— Sí, nos compramos
un auto nuevo —me dijo Elena, mi ahijada.
Hablamos de autos, de
marcas, de saber manejar.
Luego me contó:
— Mi papá me dijo que
fuera a despedirme del auto viejo. ¡No sé qué quería que hiciera! ¿Se supone
que debía hablarle, darle un beso?
— Tu papá ama infinitamente
lo que pasó, y desprecia lo que sucede ahora.

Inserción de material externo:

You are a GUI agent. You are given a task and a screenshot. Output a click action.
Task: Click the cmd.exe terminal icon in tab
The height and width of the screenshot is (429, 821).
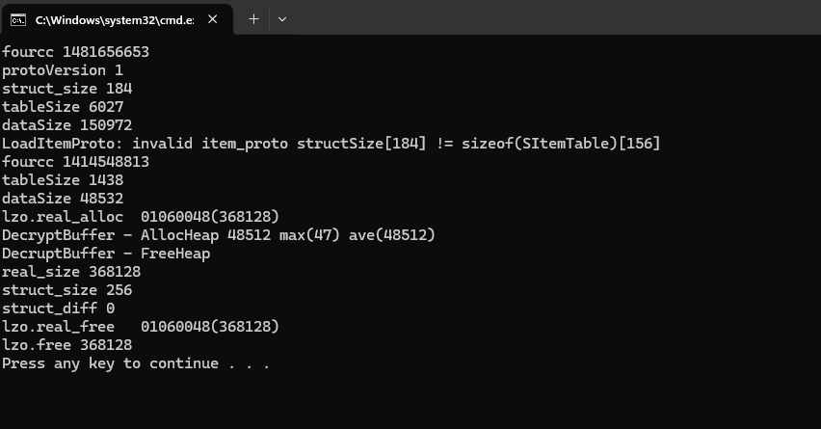click(17, 19)
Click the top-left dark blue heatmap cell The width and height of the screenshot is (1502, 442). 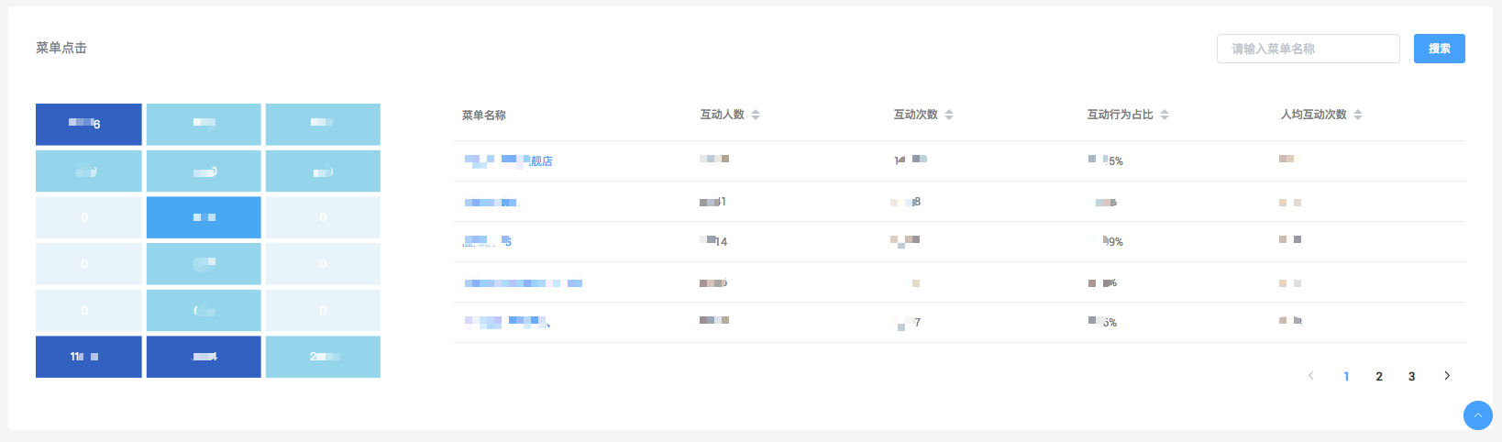tap(88, 124)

Hace algunos años decidimos
inventar una ceremonia en que nombramos a Elena mi ahijada, y a mi hija Irina,
la ahijada de sus padres, Pablo y Mariela.
Ahora Elena tiene
20 años y cada lunes viaja desde Rosario a Buenos Aires a tomar un curso en la
Facultad de Medicina. Llega a mi casa poco antes del mediodía, a veces almorzamos,
luego va al curso y a la noche regresa a su ciudad.
Hablamos de los
modos que tienen las personas de conservar las cosas.
— Para algunos, las
cosas se vuelven parte de su cuerpo.
— De su afecto.
— Claro, es difícil
tirar a la basura un regalo o un recuerdo en que está depositado el amor.
— Pero no se puede
guardar todo.
Elena se divirtió cuando
le conté que mi hermana tiene dos celulares inutilizados porque ha excedido la
capacidad de las memorias guardando fotos. Ni siquiera las quiere pasar a la
computadora.
Nunca antes había
venido sola. Y estas son las charlas más largas que hemos tenido en nuestra
vida. Sin embargo, anda por la casa como si hubiese vivido siempre aquí. Ayer
se puso a lavar los platos como si nada, no para que yo la viera, sólo porque
después de comer se lavan los platos. Y más tarde vi que había repuesto el
papel higiénico. Tuvo que buscar bastante en el lío que tengo para encontrar
los rollos.
No sé si sabrá la
infinita familiaridad que me causa esa confianza que siente con mi casa.
Me derrite
cualquier soledad como todas las sombras desaparecen y pareciera que nunca
existieron, cuando abrís la ventana de par en par a la hora en que el sol
brilla a pleno.
No hay necesidad de
retener nada cuando las cosas son así.